Me dirigía a casa luego de un día fallido con Ángeles, donde como también ya es costumbre sólo hubo besos, ¡carajo! Ahora entiendo que lo santurrón le viene desde el nombre, ¡carajo-carajo-carajo! 

De no ser por Ángeles juraría que ese día yo era invencible: el cigarro estaba tan intacto como mi calentura muy a pesar de que para entonces el cabello se embarrara en mi frente. 
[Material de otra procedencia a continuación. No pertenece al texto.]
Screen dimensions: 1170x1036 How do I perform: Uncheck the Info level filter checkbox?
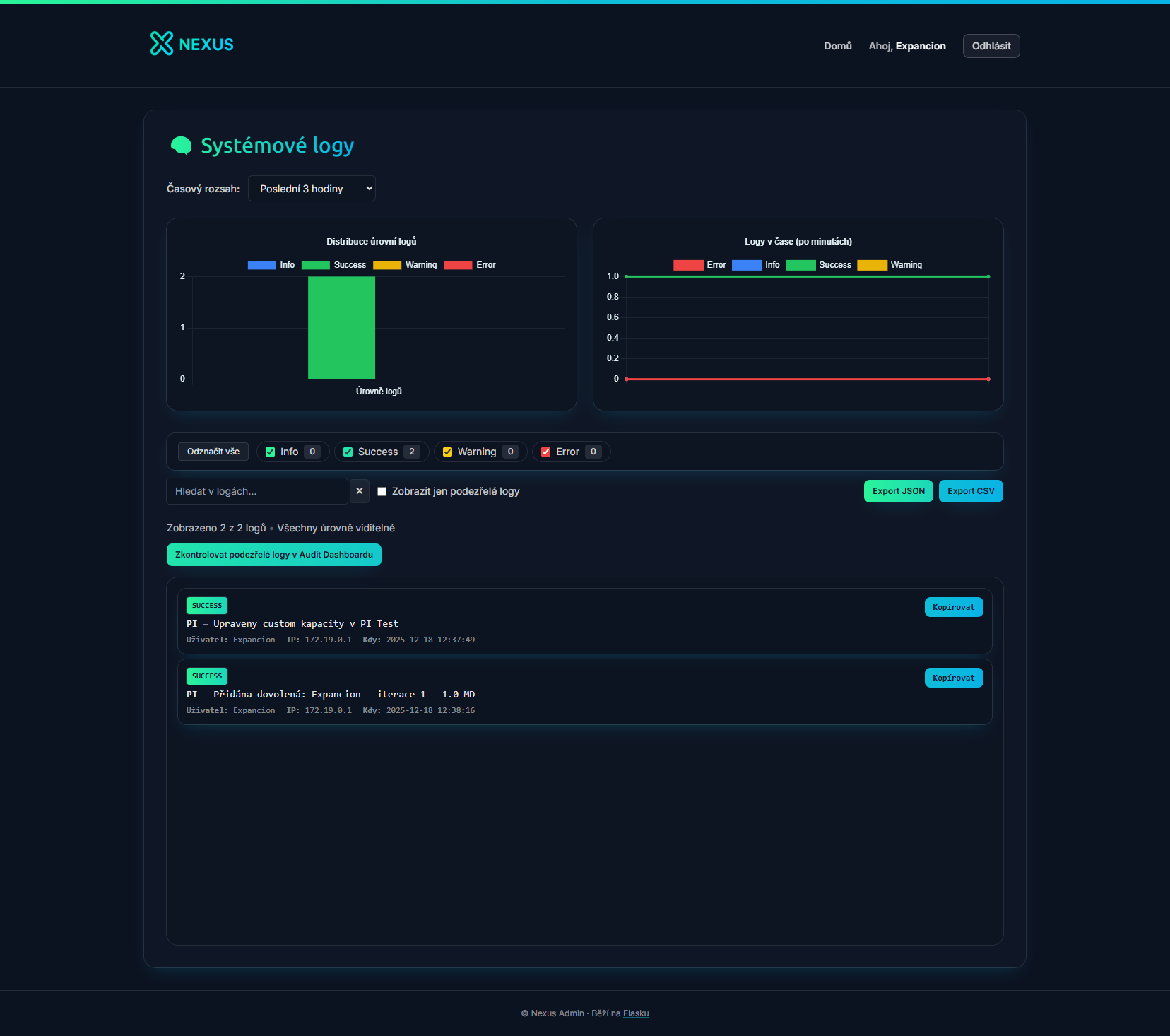click(270, 452)
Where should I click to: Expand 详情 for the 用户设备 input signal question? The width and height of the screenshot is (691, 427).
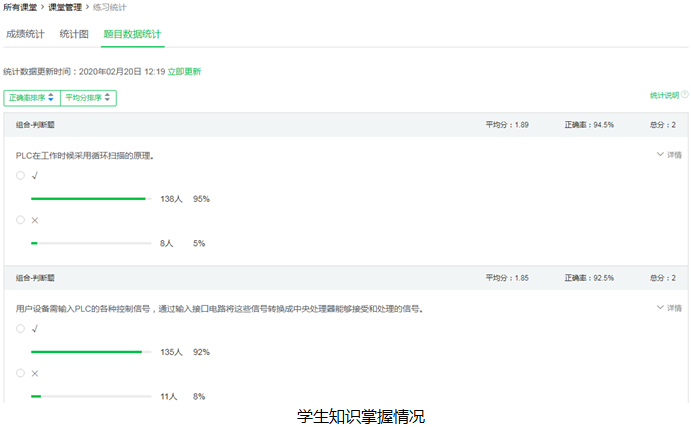[x=669, y=308]
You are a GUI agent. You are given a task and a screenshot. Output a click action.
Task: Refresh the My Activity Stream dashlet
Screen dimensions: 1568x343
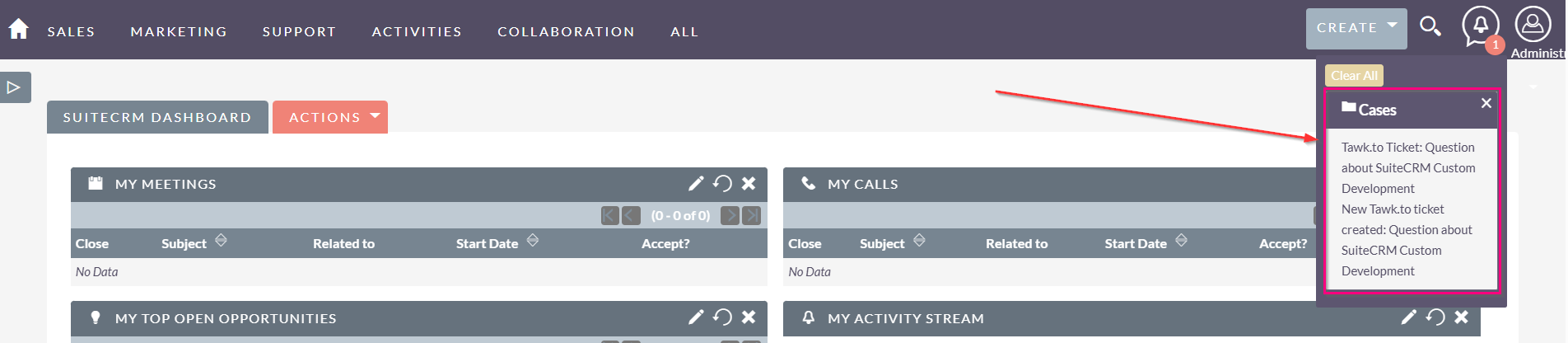[x=1435, y=317]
A cada paso que daba las miradas ajenas se volvían hacia mí siempre con más insistencia. Pensé que algo en mi cuerpo llamaba su atención por lo que en un santiamén escaneé por encima de mi pantalón justo a la altura del cierre; quizás por ahí estaba el asunto pero todo en orden, ningún pliegue destacaba más de entre la mezclilla. 

-¡Apaga tu cigarro, cabrón! -alcancé a escuchar que me dijo un señor, pero tan pronto llegó el comentario se me escurrió como las gotas por la cara. Cuando esperaba que el semáforo peatonal se iluminara verde para poder cruzar rumbo a la calle donde hace parada mi camión, un par de señoras jalonearon a sus hijos para apartarlos de mí, gesticulando a su paso caras de asco cada que mi boca echaba un hilito de humo. 

“Viejas mamonas”, pensé yo, pero no les dije nada y seguí mi camino porque el frío y hambre que sentía volvían mi cuerpo una auténtica orquesta de retortijones estomacales y castañeteos molares en un pasaje de crescendo. Quería ya llegar.  

-¡Apaga esa madre, cabrón! ¡Te vas a morir y nos estás matando! -dijo entonces un pelón demostrando que la envidia por ver mi cabello abundante lo había desquiciado, ¿o era verdad que el humo le molestaba?  

Crucé como pude entre la barahúnda, esquivando a uno y otro de los que se volvían a mí como queriendo extinguir el cigarro con la pura mirada y eso que según yo fumar es sexy; según yo a las chicas les encanta, salvo a Ángeles, que nomás no quiere. 

No entiendo por qué les puede molestar más un cigarro que un cafre, un político pendejo o un futbolista que usa sus manos como pañuelo para exprimir su nariz en pleno partido y más tarde se palmea con jugadores contrarios. Ahí sí, nadie la hace de tos. 

No entiendo por qué su desdén si a nadie le pedí dinero para comprarlo ni fuego para encenderlo, aunque creo también que la conducta obedece a un síndrome de nosotros los mexicanos y que consiste esencialmente en vivir achacoso, inconforme y quejándose de todo. 

No hace falta ser erudito para intuir que ese día la gente no estaba de humor para soportar mi cigarro, pero sólo el mío; y digo esto porque miré también a otros señores con uno en la boca paseándose entre el mismo grupo que minutos antes me había gritoneado e insultado, con ellos sí nadie respingó. 

En fin, es algo que jamás cambiará y no por ello digo que esté bien. No en este siglo libertino. Siempre me parecerá injusto que se nos trate así a los jóvenes de doce años.